_GIVEN TASK_
Quote every one of the following lines word for word, from the first through the last.

● ● ● ● ● ● ●

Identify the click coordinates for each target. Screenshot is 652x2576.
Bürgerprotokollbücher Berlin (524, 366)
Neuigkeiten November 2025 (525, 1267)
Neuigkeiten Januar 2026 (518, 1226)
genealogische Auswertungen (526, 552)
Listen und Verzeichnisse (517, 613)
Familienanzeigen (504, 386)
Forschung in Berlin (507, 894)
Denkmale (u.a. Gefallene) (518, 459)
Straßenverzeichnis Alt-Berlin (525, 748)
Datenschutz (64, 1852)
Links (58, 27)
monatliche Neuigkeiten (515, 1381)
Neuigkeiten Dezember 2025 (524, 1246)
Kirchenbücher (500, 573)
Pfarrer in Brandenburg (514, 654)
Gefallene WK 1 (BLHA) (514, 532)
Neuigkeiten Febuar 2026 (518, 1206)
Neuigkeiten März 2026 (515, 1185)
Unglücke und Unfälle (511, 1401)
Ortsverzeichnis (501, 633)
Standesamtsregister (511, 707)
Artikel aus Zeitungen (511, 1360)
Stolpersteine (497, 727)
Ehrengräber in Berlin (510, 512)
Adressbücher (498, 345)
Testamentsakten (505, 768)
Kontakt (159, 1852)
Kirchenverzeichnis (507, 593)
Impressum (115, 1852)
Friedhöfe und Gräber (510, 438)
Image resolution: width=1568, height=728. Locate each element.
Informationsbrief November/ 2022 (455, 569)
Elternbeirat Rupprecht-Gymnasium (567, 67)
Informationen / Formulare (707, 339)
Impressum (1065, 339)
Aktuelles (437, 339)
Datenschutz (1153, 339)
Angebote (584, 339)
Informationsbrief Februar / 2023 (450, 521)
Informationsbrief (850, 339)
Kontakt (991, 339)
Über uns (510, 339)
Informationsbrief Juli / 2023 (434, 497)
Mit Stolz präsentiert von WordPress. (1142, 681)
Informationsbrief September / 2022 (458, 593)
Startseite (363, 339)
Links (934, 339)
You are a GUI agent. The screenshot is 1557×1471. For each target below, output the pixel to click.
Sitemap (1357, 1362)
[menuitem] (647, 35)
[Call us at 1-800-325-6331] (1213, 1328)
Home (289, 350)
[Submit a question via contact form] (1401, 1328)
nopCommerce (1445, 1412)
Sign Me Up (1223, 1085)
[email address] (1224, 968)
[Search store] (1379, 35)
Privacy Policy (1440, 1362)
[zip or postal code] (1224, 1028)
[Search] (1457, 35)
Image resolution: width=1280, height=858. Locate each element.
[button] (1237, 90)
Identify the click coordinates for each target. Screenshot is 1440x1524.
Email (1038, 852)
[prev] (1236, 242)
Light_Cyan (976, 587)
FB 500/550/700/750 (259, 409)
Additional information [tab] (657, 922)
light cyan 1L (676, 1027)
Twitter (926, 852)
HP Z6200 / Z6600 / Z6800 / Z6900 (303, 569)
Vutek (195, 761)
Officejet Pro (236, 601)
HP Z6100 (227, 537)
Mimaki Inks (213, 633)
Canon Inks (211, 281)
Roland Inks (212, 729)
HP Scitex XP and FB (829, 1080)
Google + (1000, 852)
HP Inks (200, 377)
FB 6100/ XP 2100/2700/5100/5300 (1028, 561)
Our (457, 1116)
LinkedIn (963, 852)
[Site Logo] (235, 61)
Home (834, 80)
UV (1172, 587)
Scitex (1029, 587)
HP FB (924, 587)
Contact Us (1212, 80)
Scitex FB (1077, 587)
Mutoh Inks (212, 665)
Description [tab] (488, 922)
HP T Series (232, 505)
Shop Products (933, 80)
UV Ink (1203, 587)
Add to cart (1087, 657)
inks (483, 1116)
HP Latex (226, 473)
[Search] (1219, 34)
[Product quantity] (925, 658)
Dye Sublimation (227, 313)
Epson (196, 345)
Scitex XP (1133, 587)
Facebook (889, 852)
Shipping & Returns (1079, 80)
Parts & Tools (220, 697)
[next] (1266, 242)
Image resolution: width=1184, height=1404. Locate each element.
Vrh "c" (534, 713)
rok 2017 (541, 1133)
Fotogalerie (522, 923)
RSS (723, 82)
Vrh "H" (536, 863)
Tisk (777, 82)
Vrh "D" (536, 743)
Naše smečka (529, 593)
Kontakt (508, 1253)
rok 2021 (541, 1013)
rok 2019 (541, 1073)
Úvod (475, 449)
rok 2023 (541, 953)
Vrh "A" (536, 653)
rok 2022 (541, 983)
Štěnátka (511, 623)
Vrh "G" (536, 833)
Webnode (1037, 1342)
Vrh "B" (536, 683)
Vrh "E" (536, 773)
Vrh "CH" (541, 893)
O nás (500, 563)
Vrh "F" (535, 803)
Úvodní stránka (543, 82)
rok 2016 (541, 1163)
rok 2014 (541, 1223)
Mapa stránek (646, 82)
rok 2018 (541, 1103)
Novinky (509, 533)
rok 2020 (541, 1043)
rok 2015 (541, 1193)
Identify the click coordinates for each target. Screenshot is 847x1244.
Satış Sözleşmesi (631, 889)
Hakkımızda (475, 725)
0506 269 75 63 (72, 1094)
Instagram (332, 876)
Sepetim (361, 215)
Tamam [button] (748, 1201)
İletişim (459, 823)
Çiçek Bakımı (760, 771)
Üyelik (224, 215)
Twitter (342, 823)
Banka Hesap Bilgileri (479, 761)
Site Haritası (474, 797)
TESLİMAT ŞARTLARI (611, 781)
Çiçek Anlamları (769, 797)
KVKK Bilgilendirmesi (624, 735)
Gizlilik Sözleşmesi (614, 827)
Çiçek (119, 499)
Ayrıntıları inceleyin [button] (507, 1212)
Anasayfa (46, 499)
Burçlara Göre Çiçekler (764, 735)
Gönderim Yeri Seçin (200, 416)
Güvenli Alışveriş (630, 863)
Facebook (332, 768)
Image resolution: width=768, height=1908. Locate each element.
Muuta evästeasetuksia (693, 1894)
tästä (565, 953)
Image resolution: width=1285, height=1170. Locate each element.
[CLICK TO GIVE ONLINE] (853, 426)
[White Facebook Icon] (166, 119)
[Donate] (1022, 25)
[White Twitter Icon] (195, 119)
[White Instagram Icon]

● ● ● ● ● ● ●

_SOLUTION BELOW_
Identify the click coordinates for each target. Screenshot is 652x2576.
Bürgerprotokollbücher Berlin (524, 366)
Neuigkeiten November 2025 (525, 1267)
Neuigkeiten Januar 2026 (518, 1226)
genealogische Auswertungen (526, 552)
Listen und Verzeichnisse (517, 613)
Familienanzeigen (504, 386)
Forschung in Berlin (507, 894)
Denkmale (u.a. Gefallene) (518, 459)
Straßenverzeichnis Alt-Berlin (525, 748)
Datenschutz (64, 1852)
Links (58, 27)
monatliche Neuigkeiten (515, 1381)
Neuigkeiten Dezember 2025 (524, 1246)
Kirchenbücher (500, 573)
Pfarrer in Brandenburg (514, 654)
Gefallene WK 1 (BLHA) (514, 532)
Neuigkeiten Febuar 2026 (518, 1206)
Neuigkeiten März 2026 (515, 1185)
Unglücke und Unfälle (511, 1401)
Ortsverzeichnis (501, 633)
Standesamtsregister (511, 707)
Artikel aus Zeitungen (511, 1360)
Stolpersteine (497, 727)
Ehrengräber in Berlin (510, 512)
Adressbücher (498, 345)
Testamentsakten (505, 768)
Kontakt (159, 1852)
Kirchenverzeichnis (507, 593)
Impressum (115, 1852)
Friedhöfe und Gräber (510, 438)
Image resolution: width=1568, height=728. Locate each element.
Informationsbrief November/ 2022 (455, 569)
Elternbeirat Rupprecht-Gymnasium (567, 67)
Informationen / Formulare (707, 339)
Impressum (1065, 339)
Aktuelles (437, 339)
Datenschutz (1153, 339)
Angebote (584, 339)
Informationsbrief Februar / 2023 (450, 521)
Informationsbrief (850, 339)
Kontakt (991, 339)
Über uns (510, 339)
Informationsbrief Juli / 2023 (434, 497)
Mit Stolz präsentiert von WordPress. (1142, 681)
Informationsbrief September / 2022 (458, 593)
Startseite (363, 339)
Links (934, 339)
You are a GUI agent. The screenshot is 1557×1471. For each target below, output the pixel to click.
Sitemap (1357, 1362)
[menuitem] (647, 35)
[Call us at 1-800-325-6331] (1213, 1328)
Home (289, 350)
[Submit a question via contact form] (1401, 1328)
nopCommerce (1445, 1412)
Sign Me Up (1223, 1085)
[email address] (1224, 968)
[Search store] (1379, 35)
Privacy Policy (1440, 1362)
[zip or postal code] (1224, 1028)
[Search] (1457, 35)
Image resolution: width=1280, height=858. Locate each element.
[button] (1237, 90)
Identify the click coordinates for each target. Screenshot is 1440x1524.
Email (1038, 852)
[prev] (1236, 242)
Light_Cyan (976, 587)
FB 500/550/700/750 (259, 409)
Additional information [tab] (657, 922)
light cyan 1L (676, 1027)
Twitter (926, 852)
HP Z6200 / Z6600 / Z6800 / Z6900 (303, 569)
Vutek (195, 761)
Officejet Pro (236, 601)
HP Z6100 (227, 537)
Mimaki Inks (213, 633)
Canon Inks (211, 281)
Roland Inks (212, 729)
HP Scitex XP and FB (829, 1080)
Google + (1000, 852)
HP Inks (200, 377)
FB 6100/ XP 2100/2700/5100/5300 (1028, 561)
Our (457, 1116)
LinkedIn (963, 852)
[Site Logo] (235, 61)
Home (834, 80)
UV (1172, 587)
Scitex (1029, 587)
HP FB (924, 587)
Contact Us (1212, 80)
Scitex FB (1077, 587)
Mutoh Inks (212, 665)
Description [tab] (488, 922)
HP T Series (232, 505)
Shop Products (933, 80)
UV Ink (1203, 587)
Add to cart (1087, 657)
inks (483, 1116)
HP Latex (226, 473)
[Search] (1219, 34)
[Product quantity] (925, 658)
Dye Sublimation (227, 313)
Epson (196, 345)
Scitex XP (1133, 587)
Facebook (889, 852)
Shipping & Returns (1079, 80)
Parts & Tools (220, 697)
[next] (1266, 242)
Image resolution: width=1184, height=1404. Locate each element.
Vrh "c" (534, 713)
rok 2017 (541, 1133)
Fotogalerie (522, 923)
RSS (723, 82)
Vrh "H" (536, 863)
Tisk (777, 82)
Vrh "D" (536, 743)
Naše smečka (529, 593)
Kontakt (508, 1253)
rok 2021 (541, 1013)
rok 2019 (541, 1073)
Úvod (475, 449)
rok 2023 (541, 953)
Vrh "A" (536, 653)
rok 2022 (541, 983)
Štěnátka (511, 623)
Vrh "G" (536, 833)
Webnode (1037, 1342)
Vrh "B" (536, 683)
Vrh "E" (536, 773)
Vrh "CH" (541, 893)
O nás (500, 563)
Vrh "F" (535, 803)
Úvodní stránka (543, 82)
rok 2016 (541, 1163)
rok 2014 (541, 1223)
Mapa stránek (646, 82)
rok 2018 (541, 1103)
Novinky (509, 533)
rok 2020 (541, 1043)
rok 2015 (541, 1193)
Identify the click coordinates for each target. Screenshot is 847x1244.
Satış Sözleşmesi (631, 889)
Hakkımızda (475, 725)
0506 269 75 63 (72, 1094)
Instagram (332, 876)
Sepetim (361, 215)
Tamam [button] (748, 1201)
İletişim (459, 823)
Çiçek Bakımı (760, 771)
Üyelik (224, 215)
Twitter (342, 823)
Banka Hesap Bilgileri (479, 761)
Site Haritası (474, 797)
TESLİMAT ŞARTLARI (611, 781)
Çiçek Anlamları (769, 797)
KVKK Bilgilendirmesi (624, 735)
Gizlilik Sözleşmesi (614, 827)
Çiçek (119, 499)
Ayrıntıları inceleyin [button] (507, 1212)
Anasayfa (46, 499)
Burçlara Göre Çiçekler (764, 735)
Gönderim Yeri Seçin (200, 416)
Güvenli Alışveriş (630, 863)
Facebook (332, 768)
Image resolution: width=768, height=1908. Locate each element.
Muuta evästeasetuksia (693, 1894)
tästä (565, 953)
Image resolution: width=1285, height=1170. Locate each element.
[CLICK TO GIVE ONLINE] (853, 426)
[White Facebook Icon] (166, 119)
[Donate] (1022, 25)
[White Twitter Icon] (195, 119)
[White Instagram Icon]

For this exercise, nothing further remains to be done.